A Question about Jury Duty

A question for US dopers.

Do major celebrities, politicians and other truly famous people have to serve jury duty like the rest of us? I don’t see why some movie star should be excused simply because they are too busy doing something else.

Does anyone know?


I was once on jury duty in Manhattan, and heard the clerk call “Scorcese, Martin”, and watched the director get up and walk up to the desk to go out for a case panel. That time, I was also called into a panel for case (from which I was eventually excused) with the then-President of New York University and one of the local network TV station news anchors.

Maybe they should be excused because they are likely to have undue influence on the rest of the jury by virtue of their celebrity status.

I remember reading a while back that Hunter S. Thompson was called for jury duty on a case involving John Denver. IIRC, he didn’t serve.

Checking Google, I found that Mayor Michael Bloomberg of New York was called for jury duty in 2007, but lawyers didn’t choose him.

At least sometimes.

In 2002, Governor Rick Perry showed up for jury duty an an Austin municipal court for a traffic ticket trial. He went through voir dire and was afterwards struck by one side or the other (or maybe both).

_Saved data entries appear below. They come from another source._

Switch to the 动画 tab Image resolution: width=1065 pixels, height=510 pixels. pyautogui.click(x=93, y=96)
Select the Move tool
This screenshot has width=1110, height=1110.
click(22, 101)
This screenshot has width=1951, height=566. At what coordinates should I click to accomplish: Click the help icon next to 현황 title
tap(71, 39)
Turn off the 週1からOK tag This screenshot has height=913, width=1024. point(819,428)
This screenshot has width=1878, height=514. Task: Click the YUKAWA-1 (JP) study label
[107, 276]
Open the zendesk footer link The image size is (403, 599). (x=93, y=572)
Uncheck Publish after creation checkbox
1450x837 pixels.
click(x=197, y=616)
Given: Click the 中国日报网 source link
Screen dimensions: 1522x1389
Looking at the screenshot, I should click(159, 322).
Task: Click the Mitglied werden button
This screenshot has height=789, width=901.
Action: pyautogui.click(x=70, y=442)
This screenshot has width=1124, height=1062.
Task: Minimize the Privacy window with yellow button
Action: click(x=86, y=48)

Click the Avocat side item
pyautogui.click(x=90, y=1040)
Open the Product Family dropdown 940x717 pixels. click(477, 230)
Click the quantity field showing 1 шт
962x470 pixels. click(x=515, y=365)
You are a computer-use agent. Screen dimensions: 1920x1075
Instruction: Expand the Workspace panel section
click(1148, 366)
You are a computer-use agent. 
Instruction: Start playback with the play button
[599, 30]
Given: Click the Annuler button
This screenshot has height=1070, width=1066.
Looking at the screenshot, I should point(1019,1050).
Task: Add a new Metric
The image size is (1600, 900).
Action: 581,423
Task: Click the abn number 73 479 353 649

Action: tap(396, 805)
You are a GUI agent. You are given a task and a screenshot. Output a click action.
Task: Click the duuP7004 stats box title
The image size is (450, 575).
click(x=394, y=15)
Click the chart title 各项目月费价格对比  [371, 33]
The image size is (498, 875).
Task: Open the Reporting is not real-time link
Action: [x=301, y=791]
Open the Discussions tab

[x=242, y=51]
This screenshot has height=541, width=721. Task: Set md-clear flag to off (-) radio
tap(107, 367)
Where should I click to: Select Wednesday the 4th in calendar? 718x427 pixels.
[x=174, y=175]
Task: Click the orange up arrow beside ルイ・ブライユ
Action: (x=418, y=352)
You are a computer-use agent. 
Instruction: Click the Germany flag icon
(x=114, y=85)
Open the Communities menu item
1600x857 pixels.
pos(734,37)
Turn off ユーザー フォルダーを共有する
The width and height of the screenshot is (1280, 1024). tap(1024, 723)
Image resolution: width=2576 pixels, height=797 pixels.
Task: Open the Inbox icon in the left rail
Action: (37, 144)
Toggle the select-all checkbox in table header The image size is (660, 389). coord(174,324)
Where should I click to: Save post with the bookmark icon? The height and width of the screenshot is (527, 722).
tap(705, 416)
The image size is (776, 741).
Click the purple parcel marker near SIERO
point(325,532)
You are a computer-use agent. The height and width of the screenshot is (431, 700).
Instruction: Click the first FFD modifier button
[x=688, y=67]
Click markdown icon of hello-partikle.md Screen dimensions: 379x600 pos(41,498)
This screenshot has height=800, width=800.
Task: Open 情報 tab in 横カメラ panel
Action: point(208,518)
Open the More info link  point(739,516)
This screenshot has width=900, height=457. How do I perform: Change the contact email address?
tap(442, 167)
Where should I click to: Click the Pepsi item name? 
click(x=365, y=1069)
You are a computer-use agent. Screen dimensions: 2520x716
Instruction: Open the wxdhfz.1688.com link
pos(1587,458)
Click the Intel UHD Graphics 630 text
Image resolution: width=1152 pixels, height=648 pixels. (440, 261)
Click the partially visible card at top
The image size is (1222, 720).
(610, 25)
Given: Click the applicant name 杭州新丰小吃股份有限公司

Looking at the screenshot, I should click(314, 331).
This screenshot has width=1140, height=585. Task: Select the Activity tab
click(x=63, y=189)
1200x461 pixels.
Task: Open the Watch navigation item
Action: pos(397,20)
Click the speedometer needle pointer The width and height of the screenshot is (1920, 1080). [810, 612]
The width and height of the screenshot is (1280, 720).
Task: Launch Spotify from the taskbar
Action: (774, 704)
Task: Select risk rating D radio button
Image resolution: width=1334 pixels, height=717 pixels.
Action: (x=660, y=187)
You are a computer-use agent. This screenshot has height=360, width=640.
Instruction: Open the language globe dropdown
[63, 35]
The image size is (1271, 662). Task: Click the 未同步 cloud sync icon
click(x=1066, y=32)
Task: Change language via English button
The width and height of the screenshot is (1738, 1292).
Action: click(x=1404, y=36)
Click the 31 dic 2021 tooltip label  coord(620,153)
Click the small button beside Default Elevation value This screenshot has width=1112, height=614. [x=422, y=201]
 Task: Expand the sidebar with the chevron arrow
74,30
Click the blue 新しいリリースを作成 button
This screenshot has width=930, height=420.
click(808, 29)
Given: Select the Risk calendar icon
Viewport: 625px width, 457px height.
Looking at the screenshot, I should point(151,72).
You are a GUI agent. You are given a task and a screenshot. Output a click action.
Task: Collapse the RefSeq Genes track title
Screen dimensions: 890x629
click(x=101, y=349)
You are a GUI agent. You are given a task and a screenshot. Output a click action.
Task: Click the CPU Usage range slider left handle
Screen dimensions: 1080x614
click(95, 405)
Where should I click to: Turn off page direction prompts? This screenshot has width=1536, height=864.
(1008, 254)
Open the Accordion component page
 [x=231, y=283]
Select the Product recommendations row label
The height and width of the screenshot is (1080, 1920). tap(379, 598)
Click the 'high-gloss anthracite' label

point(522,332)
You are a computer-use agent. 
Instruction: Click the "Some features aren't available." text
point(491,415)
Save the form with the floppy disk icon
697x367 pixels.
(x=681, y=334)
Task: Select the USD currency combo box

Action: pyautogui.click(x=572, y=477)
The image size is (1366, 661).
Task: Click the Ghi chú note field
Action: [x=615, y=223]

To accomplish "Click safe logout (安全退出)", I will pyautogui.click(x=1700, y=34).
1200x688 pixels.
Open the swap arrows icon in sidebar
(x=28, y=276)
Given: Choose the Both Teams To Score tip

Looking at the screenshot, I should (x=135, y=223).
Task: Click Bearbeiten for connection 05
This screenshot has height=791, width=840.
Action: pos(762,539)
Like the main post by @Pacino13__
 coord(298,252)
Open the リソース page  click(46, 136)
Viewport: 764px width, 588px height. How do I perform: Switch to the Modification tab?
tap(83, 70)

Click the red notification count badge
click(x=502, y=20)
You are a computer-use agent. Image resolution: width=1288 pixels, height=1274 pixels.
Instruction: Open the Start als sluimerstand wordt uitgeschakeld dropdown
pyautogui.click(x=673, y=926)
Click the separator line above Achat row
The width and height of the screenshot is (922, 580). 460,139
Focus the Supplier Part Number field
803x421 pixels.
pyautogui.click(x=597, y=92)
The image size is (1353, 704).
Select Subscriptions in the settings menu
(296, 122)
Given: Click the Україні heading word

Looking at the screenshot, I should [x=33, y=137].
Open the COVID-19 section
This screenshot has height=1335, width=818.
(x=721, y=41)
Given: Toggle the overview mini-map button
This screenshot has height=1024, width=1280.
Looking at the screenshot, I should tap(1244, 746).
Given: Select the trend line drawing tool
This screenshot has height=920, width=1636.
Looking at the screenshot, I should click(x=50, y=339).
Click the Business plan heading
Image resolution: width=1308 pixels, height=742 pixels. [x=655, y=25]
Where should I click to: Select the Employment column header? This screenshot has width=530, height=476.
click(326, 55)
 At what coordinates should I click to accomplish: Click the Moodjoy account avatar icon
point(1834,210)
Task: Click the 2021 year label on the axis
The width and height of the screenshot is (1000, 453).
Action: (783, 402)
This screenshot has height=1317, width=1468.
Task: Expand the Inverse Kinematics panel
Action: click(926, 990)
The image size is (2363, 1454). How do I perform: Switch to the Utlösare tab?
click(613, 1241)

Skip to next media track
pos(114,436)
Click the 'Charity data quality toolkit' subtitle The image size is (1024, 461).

Mayor Giuliani was also called for jury duty while in office, and served on a short civil trial.

Beat me to it. Waht was odd there was not that he was mayor but that he was a former prosecutor.

Can I ask why you assume a movie star would be excused?

That said, the odds are that they would be able to be excused easily due to the nature of their work. But they don’t automatically get excused because they’re famous, they’d have to petition for it like anybody else.

I heard Janeanne Garaffalo talk about serving jury duty on a lengthy case. It may have been a murder trial.

The reason I assumed that a movie star would be excused is that they may be shooting a movie and a delay of a week or two could cost the studio millions of dollars… and if George Clooney or Brad Pitt showed up for jury duty it would create chaos at the courthouse. That’s why I assumed they would get a free pass.

Everybody gets one or two chances to postpone if work-related stuff would conflict. Movie stars aren’t any different in that regard.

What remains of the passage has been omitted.